In a series of posts on X, Gallen revealed that his computer was fully compromised during a Zoom call, which resulted in the loss of Bitcoin and Ethereum from several crypto wallets. The attack has been linked to a threat actor known as “ELUSIVE COMET,” who is reportedly behind a wider campaign targeting crypto users.
Gallen explained that the scam took place during a video call arranged with a verified X account that claimed to be the CEO of a crypto mining platform. During the call, Gallen was persuaded to enable the installation of malware, later identified as “GOOPDATE,” which captured sensitive credentials and drained his wallets. The attacker left their camera off throughout the conversation, and exploited a Zoom feature that allows users to request remote access—something that is enabled by default on all accounts.
By working with cybersecurity firm The Security Alliance (SEAL), Gallen traced the attack to ELUSIVE COMET. The group is reportedly responsible for multiple high-profile thefts across the crypto space. SEAL explained that the attacker employs advanced social engineering tactics and maintains a convincing digital presence through entities like Aureon Capital, which falsely presents itself as a legitimate venture capital firm.
Other people in the industry, including NFT collector Leonidas, also shared the warning, and advised crypto professionals to disable Zoom’s default remote access settings. SEAL researcher Samczsun clarified that, while users must still grant access manually, the feature’s presence makes social engineering a lot easier and riskier.
The threat also extends beyond stolen assets, as Gallen’s X account was also compromised in a failed attempt to lure more victims via private messages. To make things worse, Gallen shared that the attackers accessed his Ledger hardware wallet despite limited usage and no digital storage of its credentials.
SEAL urged anyone who communicated with Aureon Capital to contact their emergency hotline on Telegram for assistance.
Mantra and Backers Reject Claims of Pre-Crash Token Dump
Meanwhile, Mantra CEO John Mullin denied claims that major investors sold large amounts of OM tokens ahead of the token’s sharp collapse on April 13. In a recent AMA, Mullin said that neither the Mantra team nor its strategic investors, including Laser Digital and Shorooq Partners, were responsible for the sell-offs.

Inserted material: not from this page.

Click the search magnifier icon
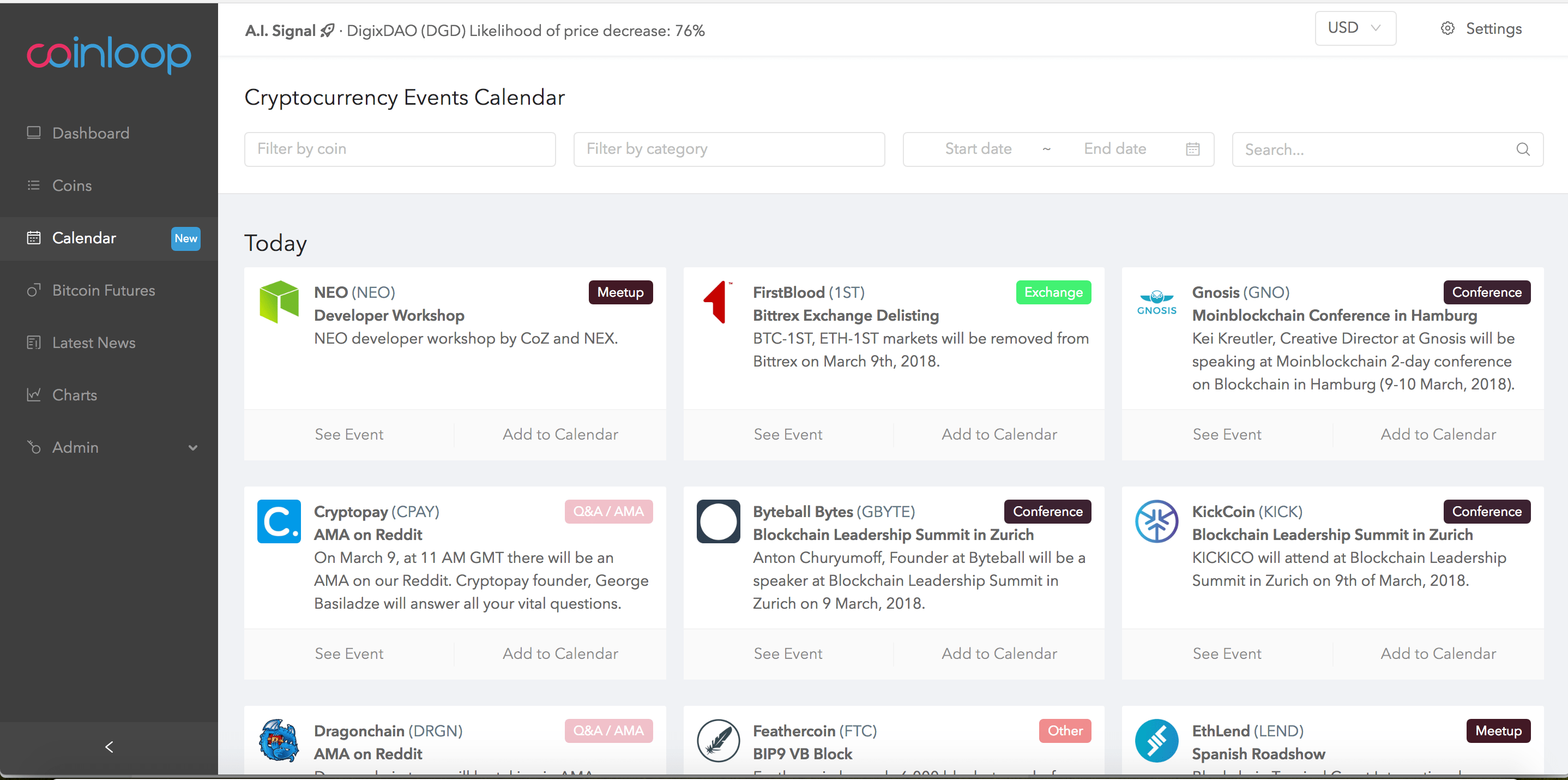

He even promised to provide verifiable on-chain evidence.
This response was provided after reports from Lookonchain and Arkham Intelligence alleged that wallets linked to Laser Digital moved approximately $227 million worth of OM tokens to exchanges before the crash.
Laser Digital is a Nomura-backed firm, and strongly denied any involvement. The firm stated that the wallets in question were misidentified and that it did not participate in the OM token sell-off. Shorooq Partners also denied selling any tokens, and explained that a wallet associated with one of its founding partners only conducted internal transfers, not sales. Both investors als clarified that they are still fully committed to Mantra.
Mullin questioned the accuracy of Arkham’s wallet labels and stated that the firm has no knowledge of the identities behind the addresses that sold OM tokens. He stressed that none of the implicated wallets belong to Mantra’s institutional partners and specifically cited a transparency report that was released earlier by the project.
Meanwhile, major exchanges involved in the trading activity offered some different views on the situation. Binance attributed the collapse to “cross-exchange liquidations,” while OKX flagged concerns over Mantra’s changing tokenomics and described the event as harmful to the broader crypto industry. The investigation into the cause of the crash and the identity of the sellers is still ongoing.